Peter Boone oversees the Texas General Land Office (GLO) geothermal leases. He outlined procedures for leasing state-owned, mineral estate wells. Texas has a specific geothermal lease contract and many wells on Texas state land are available for energy development. For example, ORMAT Technologies leased Texas GLO land along the Gulf Coast in January 2007. Paul Thomsen gave an update on that leasing activity and answered questions about the company’s plans. ORMAT Technologies is a partner in the Rocky Mountain Oilfield Testing Center project that Lyle Johnson oversees. This Wyoming project will use 170°F water to generate 180 kWe of power and is expected to be on line in January 2008.

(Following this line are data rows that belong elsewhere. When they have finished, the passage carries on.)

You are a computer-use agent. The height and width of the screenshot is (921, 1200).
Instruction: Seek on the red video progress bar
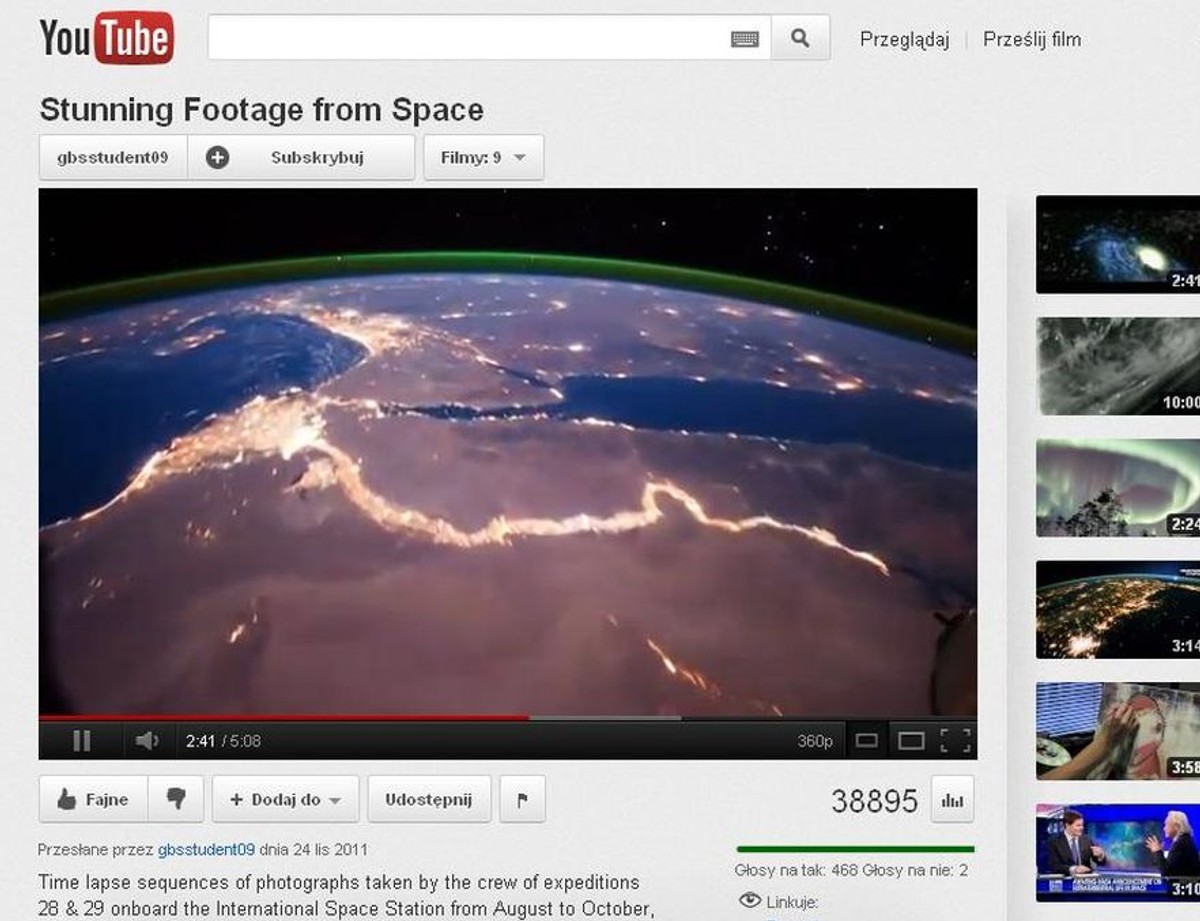pos(284,717)
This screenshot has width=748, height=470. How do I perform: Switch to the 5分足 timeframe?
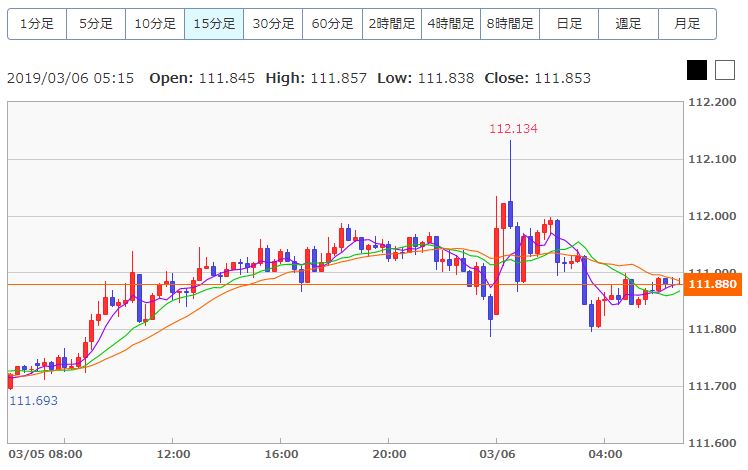coord(96,23)
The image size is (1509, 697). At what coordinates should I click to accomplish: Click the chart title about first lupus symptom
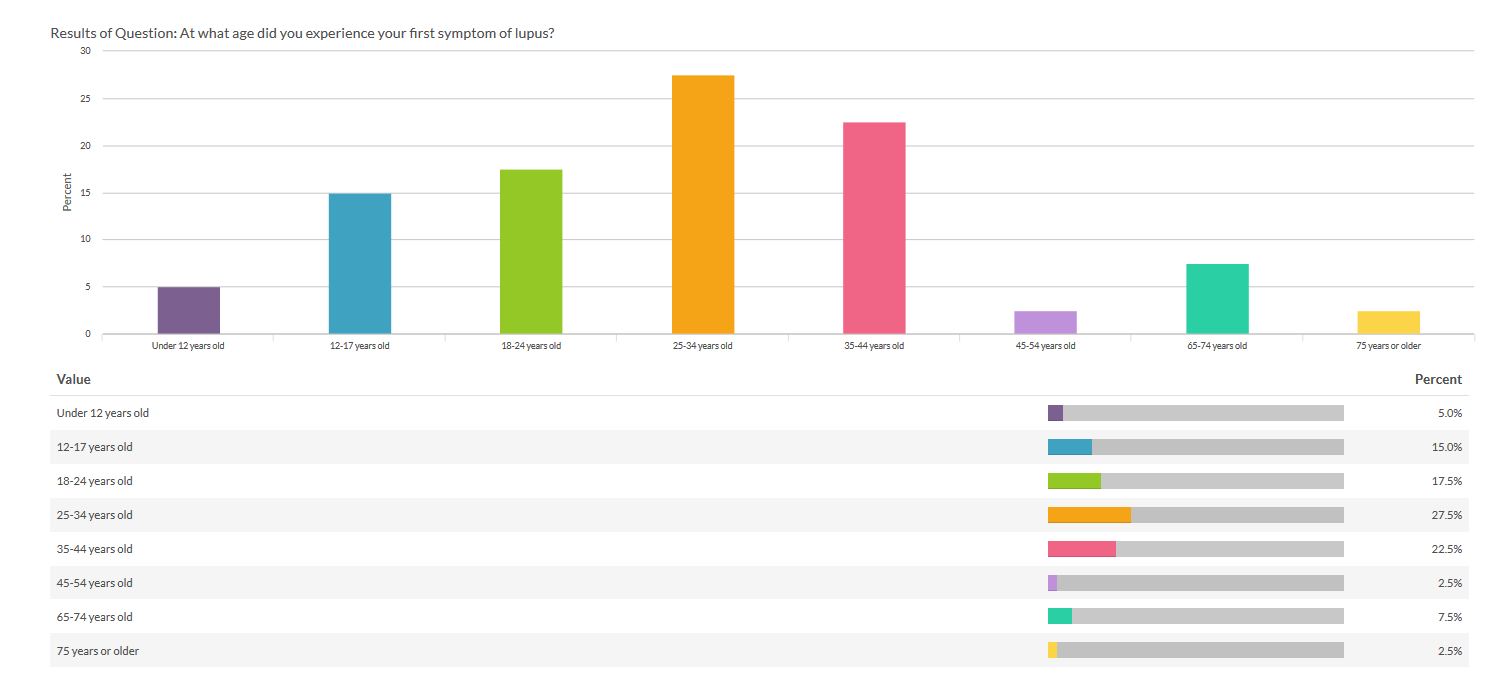pos(303,33)
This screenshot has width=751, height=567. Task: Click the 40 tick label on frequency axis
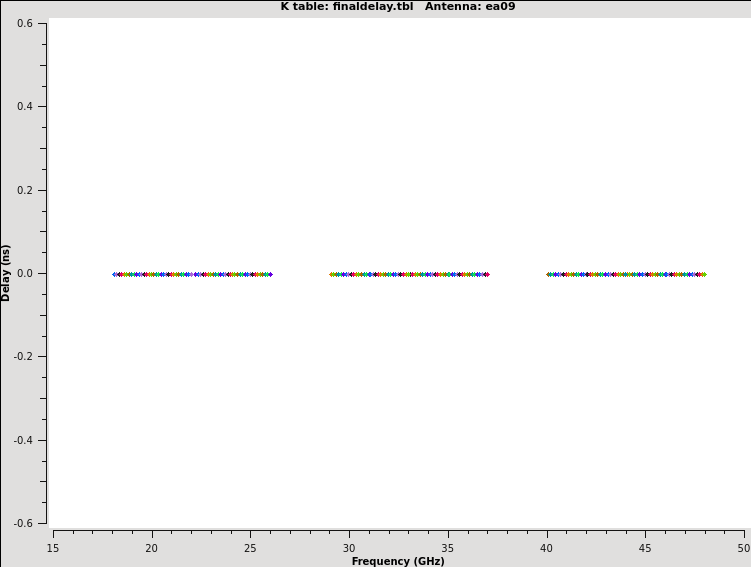point(547,548)
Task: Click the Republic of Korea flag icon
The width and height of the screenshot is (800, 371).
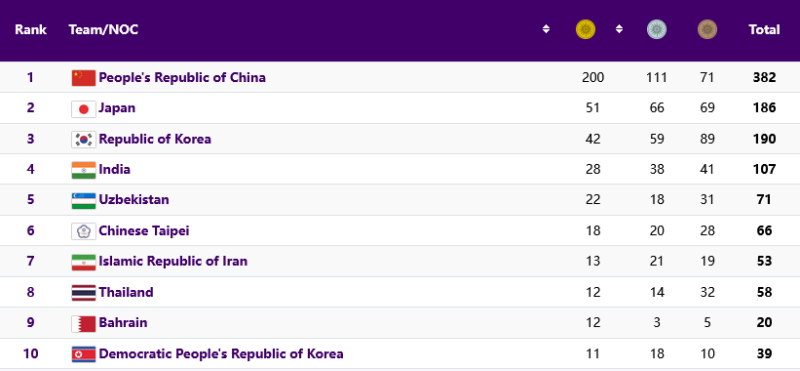Action: [x=83, y=139]
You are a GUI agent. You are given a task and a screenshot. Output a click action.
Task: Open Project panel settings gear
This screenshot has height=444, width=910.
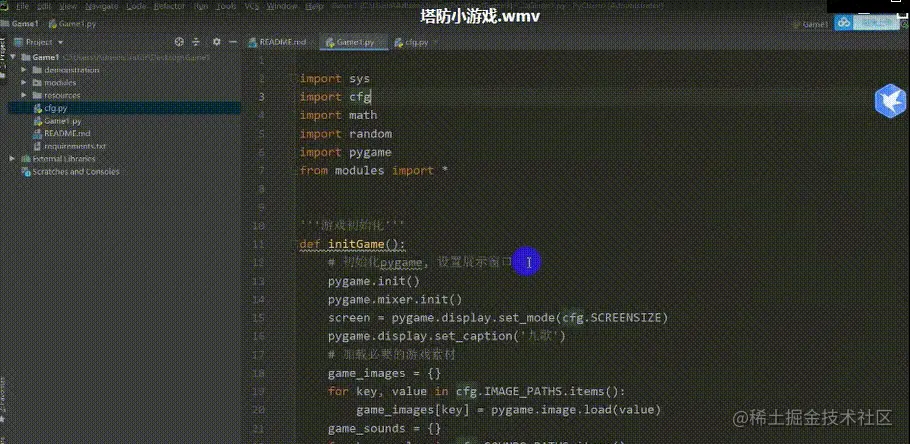coord(216,42)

Discussing geothermal project costs proved an important aspect of the conference. Marlan Downey, an American Association of Petroleum Geologists “Living Legend in the Oil and Gas Business” stated, “The way to catch oil and gas companies’ attention is to ‘show them the money’”. Oil and gas companies are very interested in new projects; they just need to be shown how they will profit from them. Addressing this point, Robert Banack of Dundee Securities used an example of a 20 MWe project, presenting a geothermal capital cost and timeline for each stage, including a list of costs, percentage of capital needed, and possible finance sources. Tim Smith, of Elements Market LLC, simplified the details of the Renewable Energy Credits, Carbon Markets, Renewable Portfolio Standards, and the Production Tax Credit ($10/MHh) currently valid for new geothermal facilities through the end of 2008 for the first 10 years of operation. Since it is not always about money, rather sometimes energy needs, Roger Hill, representing the GeoPowering the West Program of the US Department of Energy, said domestic electricity, which relies on natural gas, will become increasingly sensitive to interruption and susceptible to spikes in price. He believes small-scale geothermal power plants will be ideal for filling in the gaps.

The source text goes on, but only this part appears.